The Reserve Bank will soon issue guidelines for increasing remuneration of non-executive directors on the board of private sector banks to help the lenders attract and retain talent.
"The need to bring in professionalism to the boards of banks cannot be overemphasised. In order to attract and retain professional directors, it is essential that they are appropriately compensated," the RBI said in its first Bi-monthly Monetary Policy Statement.
It is proposed to "issue guidelines to private sector banks on a policy on remuneration for the non-executive directors (other than part-time Chairman) that will reflect market realities and will be within the parameters specified in the Banking Regulation Act 1949 and the Companies Act, 2013," it said.
As per the existing norms, the remuneration of the part-time Chairmen of private sector banks are approved specifically for each bank under the current statutory provisions.

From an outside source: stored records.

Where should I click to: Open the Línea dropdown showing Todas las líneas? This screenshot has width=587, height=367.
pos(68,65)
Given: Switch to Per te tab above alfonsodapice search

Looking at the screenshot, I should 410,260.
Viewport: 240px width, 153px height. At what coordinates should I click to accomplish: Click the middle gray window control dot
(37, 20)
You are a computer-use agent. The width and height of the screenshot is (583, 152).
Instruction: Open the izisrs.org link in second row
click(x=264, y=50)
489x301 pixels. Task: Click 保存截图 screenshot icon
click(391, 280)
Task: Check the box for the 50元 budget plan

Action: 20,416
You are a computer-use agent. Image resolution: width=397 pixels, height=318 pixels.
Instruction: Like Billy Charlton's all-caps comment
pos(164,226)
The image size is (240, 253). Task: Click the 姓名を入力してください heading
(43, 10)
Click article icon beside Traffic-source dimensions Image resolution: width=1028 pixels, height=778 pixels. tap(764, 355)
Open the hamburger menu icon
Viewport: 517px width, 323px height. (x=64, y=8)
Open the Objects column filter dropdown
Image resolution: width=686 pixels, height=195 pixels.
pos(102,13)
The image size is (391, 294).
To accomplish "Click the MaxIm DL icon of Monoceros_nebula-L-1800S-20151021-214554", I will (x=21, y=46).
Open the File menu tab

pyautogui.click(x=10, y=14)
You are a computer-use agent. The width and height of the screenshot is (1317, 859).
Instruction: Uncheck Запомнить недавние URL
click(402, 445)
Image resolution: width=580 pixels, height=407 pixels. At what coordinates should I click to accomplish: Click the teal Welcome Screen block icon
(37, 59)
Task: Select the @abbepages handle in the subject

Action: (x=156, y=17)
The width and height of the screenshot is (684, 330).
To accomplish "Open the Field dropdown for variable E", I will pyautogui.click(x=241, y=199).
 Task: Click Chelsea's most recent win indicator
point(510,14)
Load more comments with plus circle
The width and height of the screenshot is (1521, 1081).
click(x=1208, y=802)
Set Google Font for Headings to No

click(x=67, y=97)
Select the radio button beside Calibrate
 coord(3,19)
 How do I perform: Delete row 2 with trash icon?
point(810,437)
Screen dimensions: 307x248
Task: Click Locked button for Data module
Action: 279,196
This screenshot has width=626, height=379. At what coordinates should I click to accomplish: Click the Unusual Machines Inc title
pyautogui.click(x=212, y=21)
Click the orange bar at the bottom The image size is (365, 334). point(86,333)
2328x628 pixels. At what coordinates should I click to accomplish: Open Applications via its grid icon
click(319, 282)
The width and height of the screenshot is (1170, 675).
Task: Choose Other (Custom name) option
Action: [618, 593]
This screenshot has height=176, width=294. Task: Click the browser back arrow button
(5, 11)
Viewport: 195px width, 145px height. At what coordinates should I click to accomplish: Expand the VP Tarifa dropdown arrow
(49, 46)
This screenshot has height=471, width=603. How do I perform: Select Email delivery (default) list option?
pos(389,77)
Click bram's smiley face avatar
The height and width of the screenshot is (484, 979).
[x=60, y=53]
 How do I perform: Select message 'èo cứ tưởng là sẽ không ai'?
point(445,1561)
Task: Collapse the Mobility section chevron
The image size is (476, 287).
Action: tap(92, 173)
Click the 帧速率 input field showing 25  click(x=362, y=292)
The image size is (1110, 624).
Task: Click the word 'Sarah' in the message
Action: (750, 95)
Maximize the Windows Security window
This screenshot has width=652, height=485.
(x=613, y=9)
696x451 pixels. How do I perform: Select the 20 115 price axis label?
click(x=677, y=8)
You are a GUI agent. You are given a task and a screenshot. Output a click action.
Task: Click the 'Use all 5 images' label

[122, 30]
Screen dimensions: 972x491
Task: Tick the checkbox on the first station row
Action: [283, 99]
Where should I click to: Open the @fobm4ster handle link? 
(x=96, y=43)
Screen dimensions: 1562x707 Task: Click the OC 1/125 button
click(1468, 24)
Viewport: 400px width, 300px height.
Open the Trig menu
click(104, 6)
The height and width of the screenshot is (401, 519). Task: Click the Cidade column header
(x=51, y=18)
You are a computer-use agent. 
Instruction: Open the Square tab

However, it said, there is no guidance on remuneration to other non-executive directors of private sector banks.
The RBI also proposed to discuss with the government the adoption of a similar remuneration policy for the non-executive directors of the public sector banks.
Public sector banks follow guidelines issued by the government in this regard.
Earlier this month, the government revamped the procedure for appointment of non-official directors to ensure efficient management of PSU banks and insurance companies.
In order to make functioning of board more effective, the RBI proposed to do away with the mandatory calendar of reviews.
It has proposed to replace it with the seven critical themes prescribed by the P J Nayak Committee "namely, business strategy, financial reports and their integrity, risk, compliance, customer protection, financial inclusion and human resources, and leave it to banks’ boards to determine other list of items to be deliberated and periodicity thereof."
The RBI has been prescribing a comprehensive ‘Calendar of Reviews’ to be deliberated by the boards of banks, with significant additions to the calendar over the years.
"Time spent on reviews reduces the leeway for the board to discuss issues of strategic importance for banks such as product market strategy and risk management," it said.